The present invention relates to motor assemblies and more particularly to sealed electric motor assemblies for use in a marine environment.
Gasoline, diesel, and electric powered motors have been used as the means of propulsion for boats and other watercraft for many years. For many applications, electric motors are preferred over combustion engines, such as gasoline and diesel powered engines because they are cleaner and quieter. Electric motors are most often powered by on-board batteries that can be recharged, for example, by connection to a municipal power source or by connection with wind-based generators or solar collectors. Further, such batteries can be charged by “regenerative” means, including by collecting energy from braking, coasting, or the like. Electric motors can also have a reduced impact on the environment because they do not directly emit greenhouse-gases and do not divert fossil fuels from use in other applications. The lack of emissions by electric motors can be particularly desirable in marine applications because of the sensitivity of many marine environments.

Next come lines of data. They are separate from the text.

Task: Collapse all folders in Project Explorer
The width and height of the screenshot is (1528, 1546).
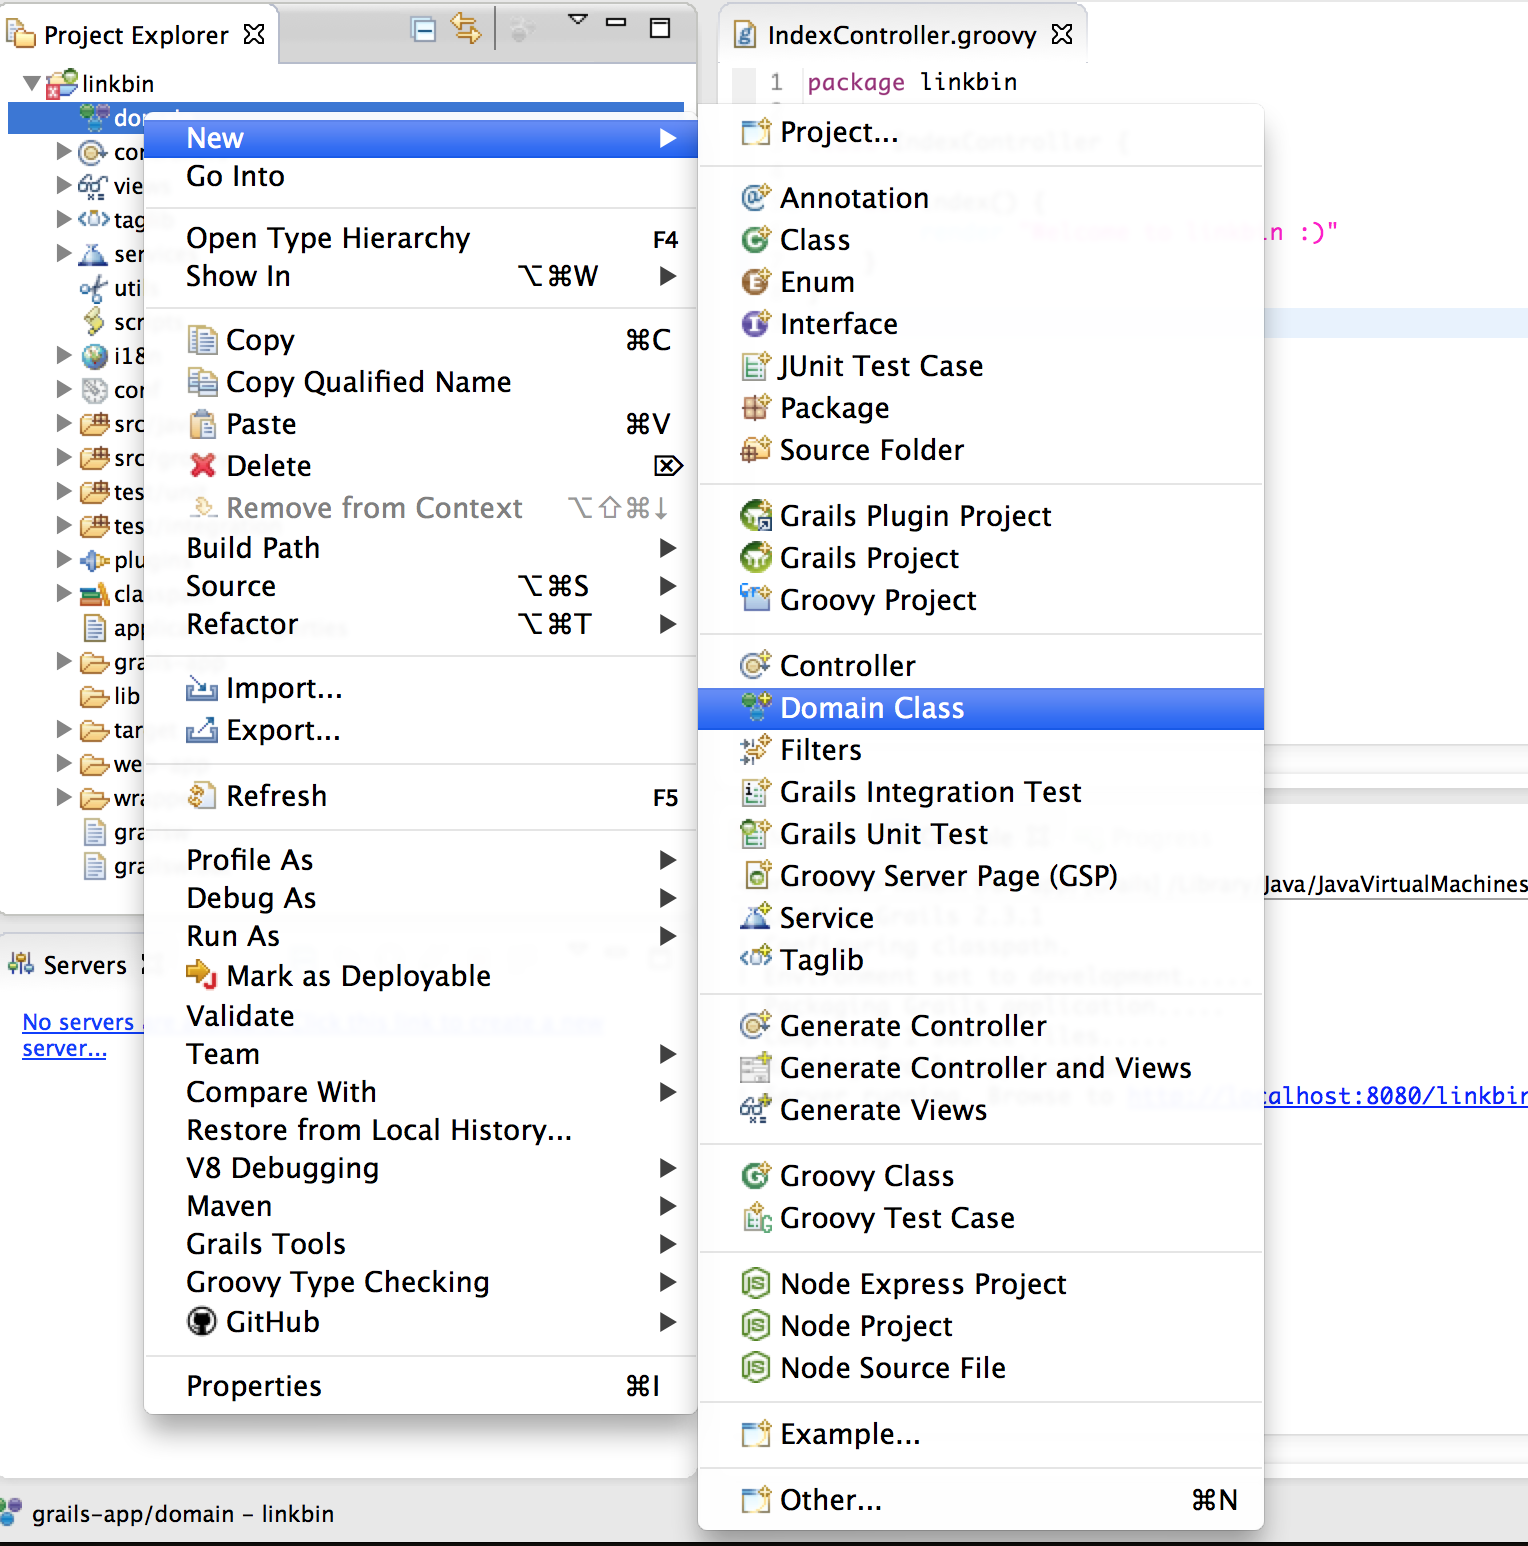Action: [424, 29]
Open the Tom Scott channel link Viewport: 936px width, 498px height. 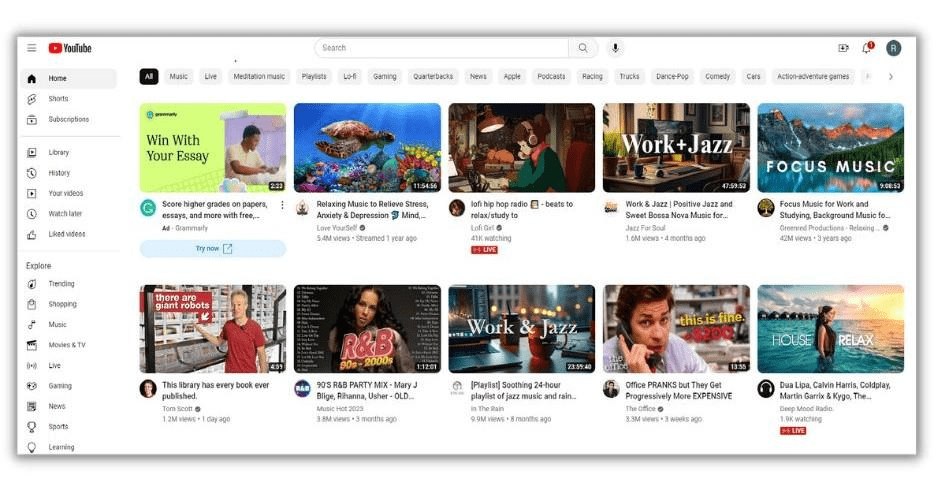point(176,409)
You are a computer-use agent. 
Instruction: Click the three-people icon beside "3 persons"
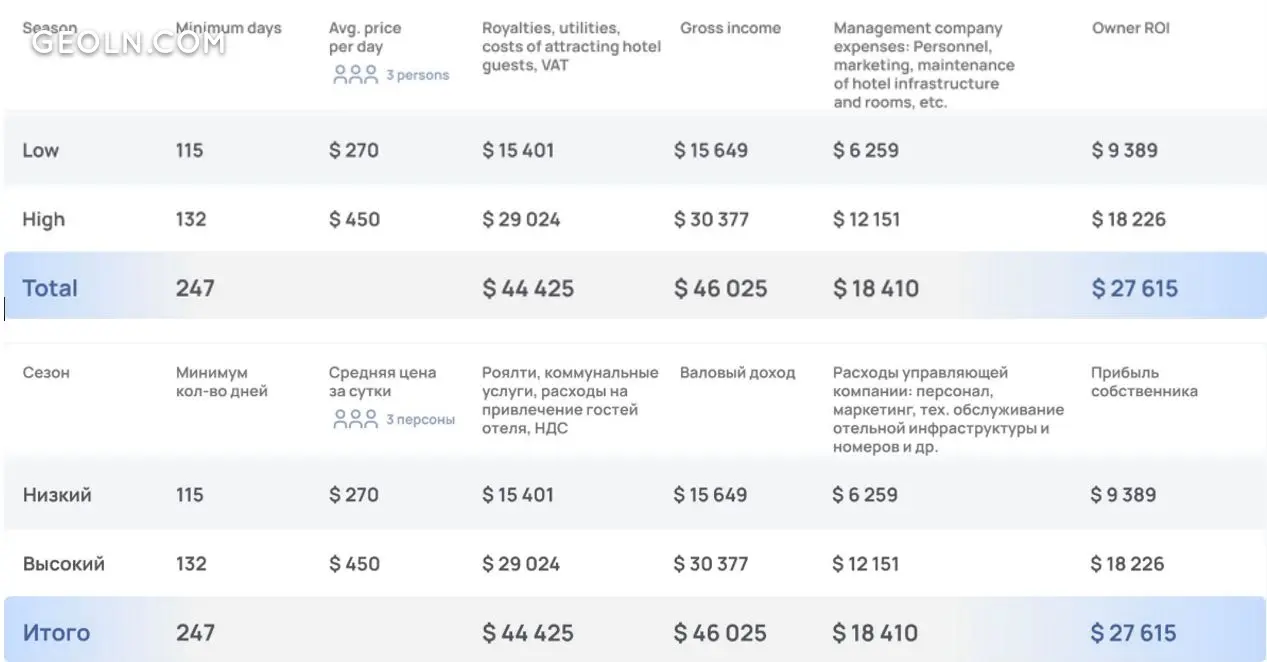[355, 74]
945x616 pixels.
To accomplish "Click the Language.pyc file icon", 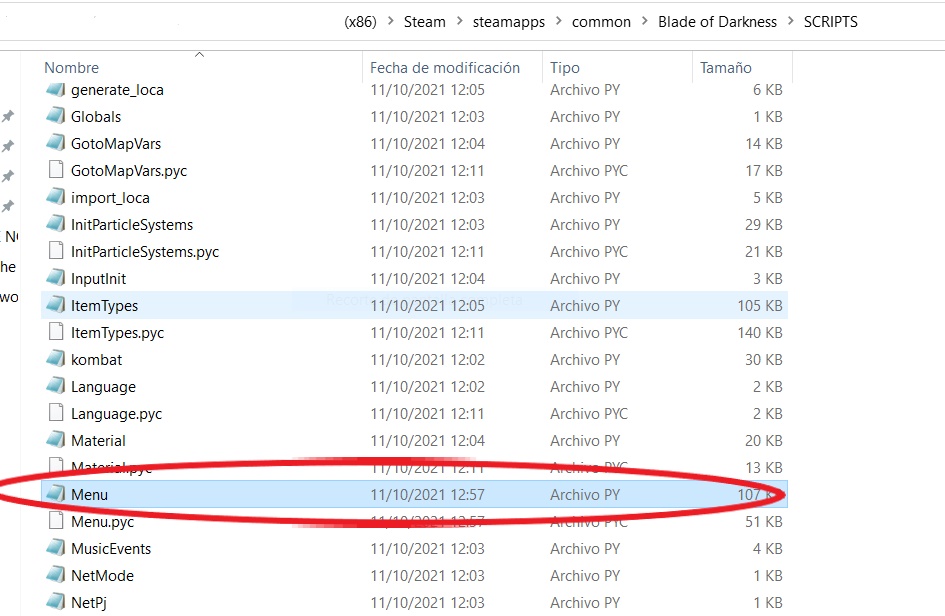I will (55, 413).
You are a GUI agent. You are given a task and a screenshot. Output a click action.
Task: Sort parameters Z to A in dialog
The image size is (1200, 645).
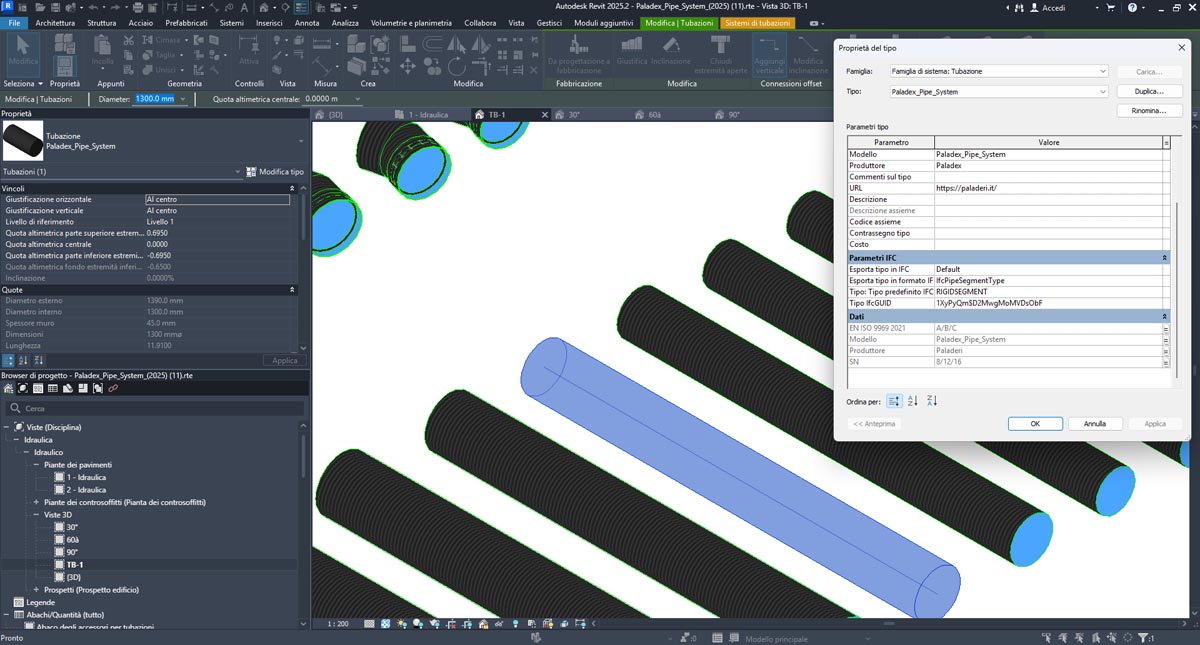(932, 401)
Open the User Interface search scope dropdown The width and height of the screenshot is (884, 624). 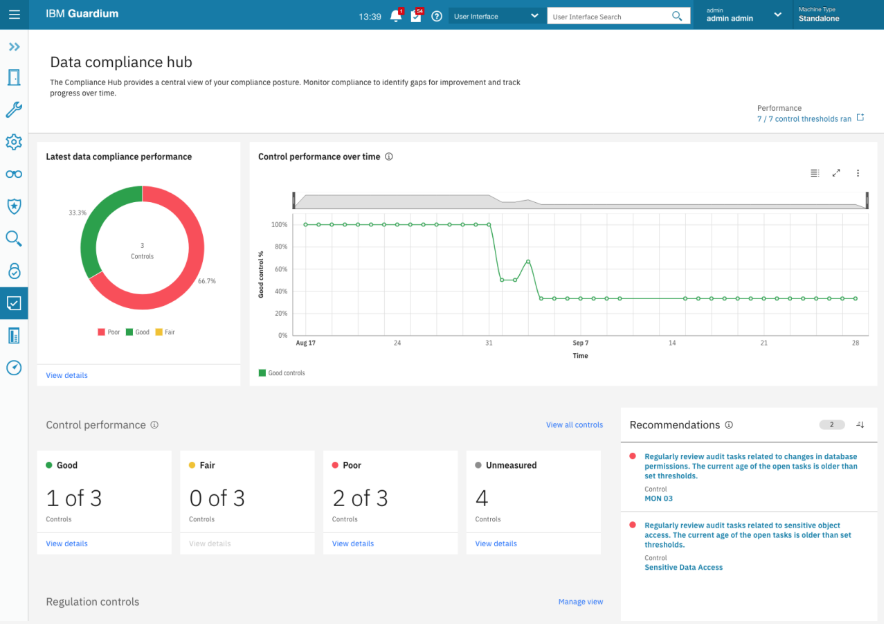point(495,16)
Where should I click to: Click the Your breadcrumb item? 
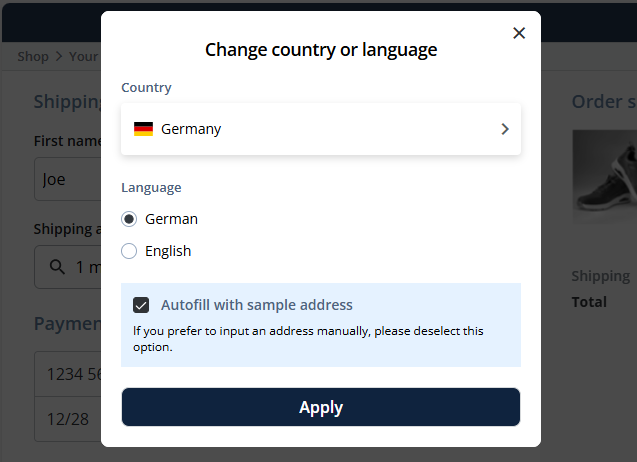(84, 56)
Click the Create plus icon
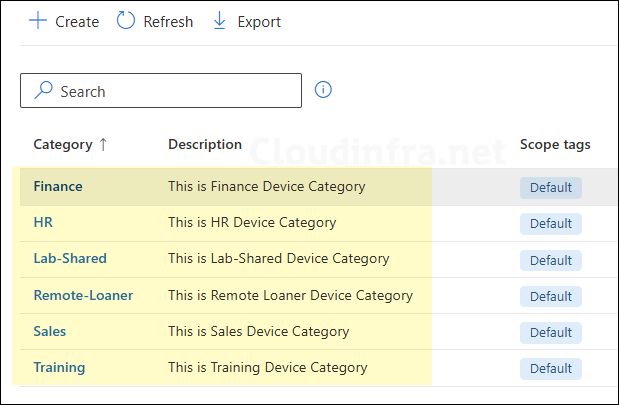The height and width of the screenshot is (405, 619). (38, 21)
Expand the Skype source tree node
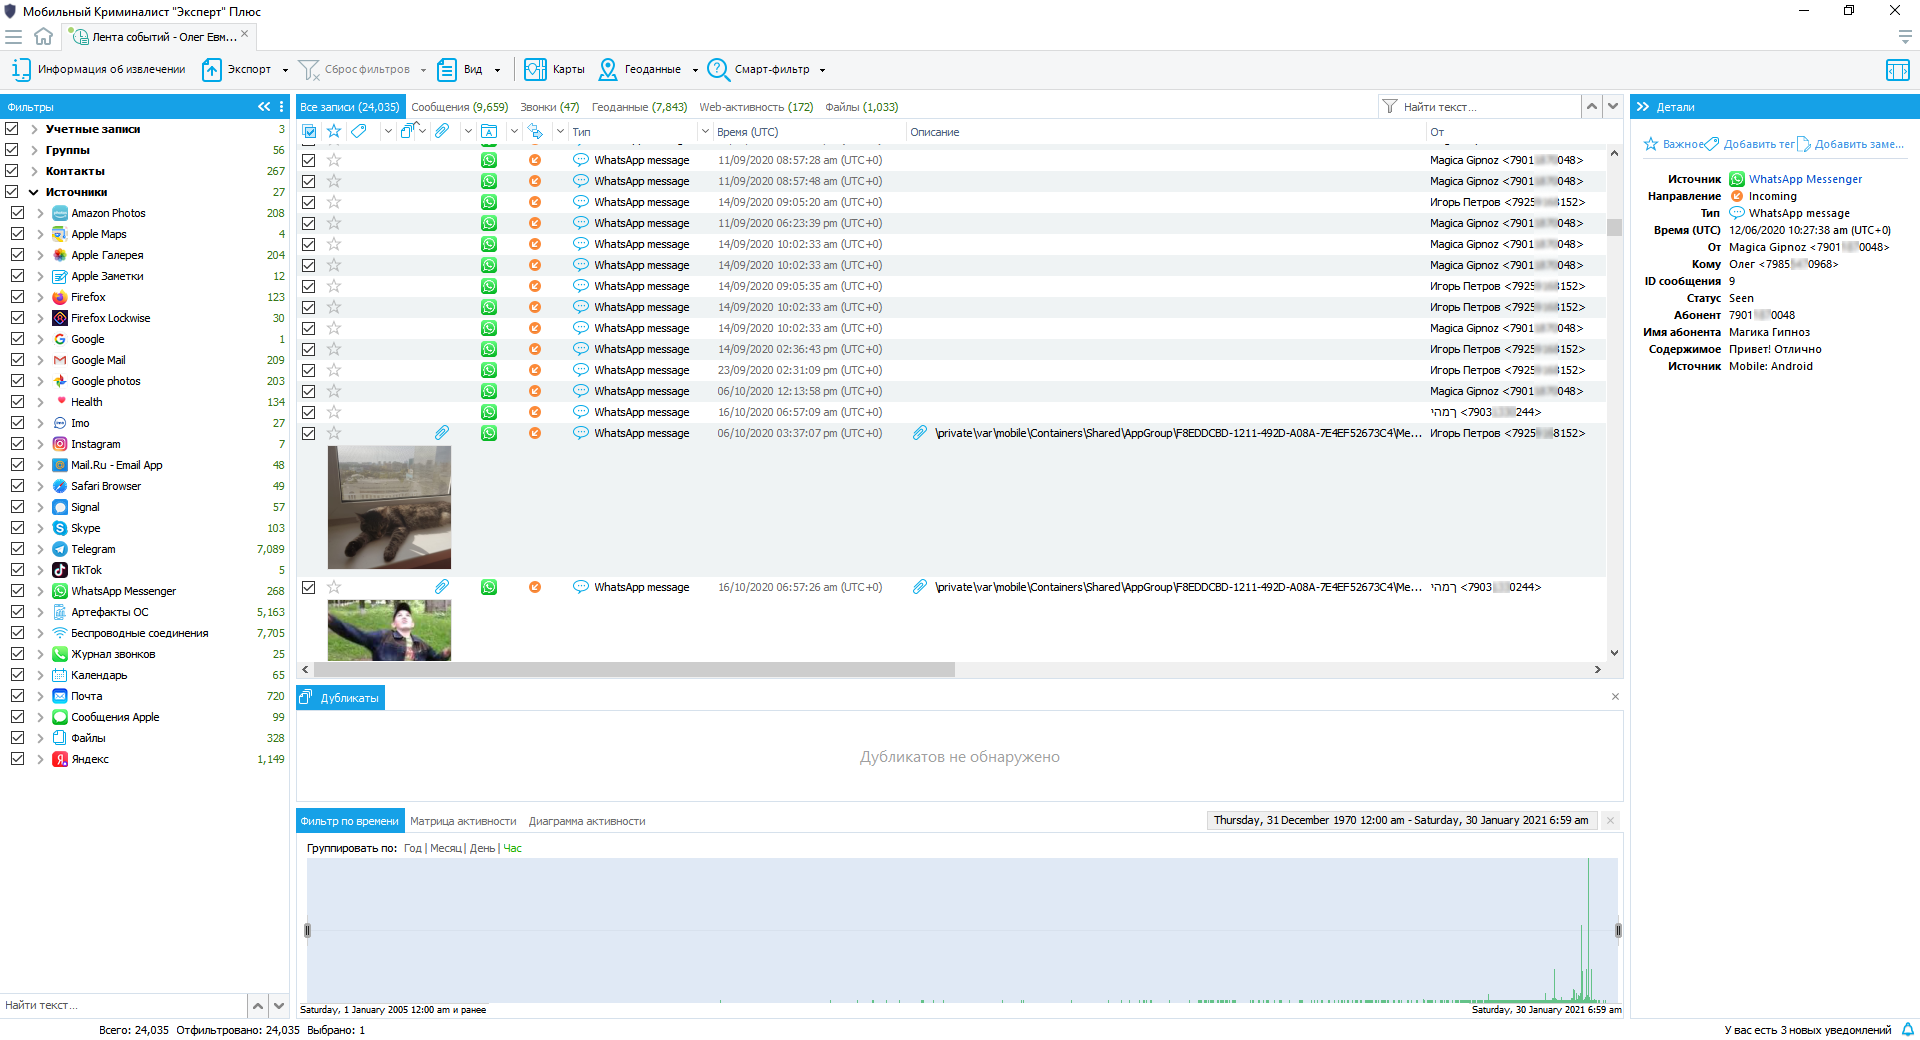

Electric motors require electronic circuitry to control, for example, the amount of current provided to the motor, enabling the speed or torque of the motor to be adjusted based on, for example, a user's input. Both such circuitry and electric motors themselves can generate significant amounts of heat which can damage both the electronic circuitry and the motor. Thus, various cooling mechanisms have been incorporated into electric motors and their overall systems. Many motors, including combustion engines use mechanical fans attached to a rotating shaft of the motor. Motors can also use an electric fan detached from the motor. These fans can be axial fans that direct air towards the motor or radial fans that direct the air circumferentially about the axis of the fan in which a fan shroud or housing redirects the air towards the motor. Applications using radial fans often use fan housings to redirect air. When used in marine environments, totally-enclosed, fan-cooled (“TEFC”) motors can be advantageous. TEFC motors are typically AC powered and, thus generate less heat than DC motors, which often require brushes. Accordingly, TEFC motors can include an outer housing that lacks vents or other air passages to the interior for cooling the internal components thereof. Rather, TEFC motors typically rely on a fan for convection cooling of the outer housing, which conducts an adequate amount of heat away from the internal motor components for sufficient cooling. The housings for TEFC motors are typically sealed around the axle or other power take-off component and around any other components that extend through the housing, such as wires or the like. Such a seal can be at least dust-tight or can be splash proof, water resistant, or water-proof, the latter of which allows the motor to be submerged in water up to a predetermined depth.
Some electric motors have the electronic control circuitry mounted within various structures that are configured for attachment onto the housing that surrounds the motor, thus using the motor itself as the support structure for these peripheral components. The motor housings must be custom-made or modified to accommodate attachment of these additional structures. Motors with such circuitry arrangements cannot be easily retrofitted or used in place of housings for current combustion engines due to the different space they utilize. Custom mountings are then be required to accommodate these circuitry arrangements which do not have a configuration that matches that of a combustion engine intended for replacement as these engines often adhere to different standards for their mounting configurations.
Therefore, there exists a need for a motor assembly that uses standard motors and fan housings that can be used in place of fuel-based motors and that provides efficient cooling reliability. There is also a need for a motor assembly that can provide a sealed environment for the associated control circuitry, allowing the assembly to take advantage of the incorporation of a TEFC motor.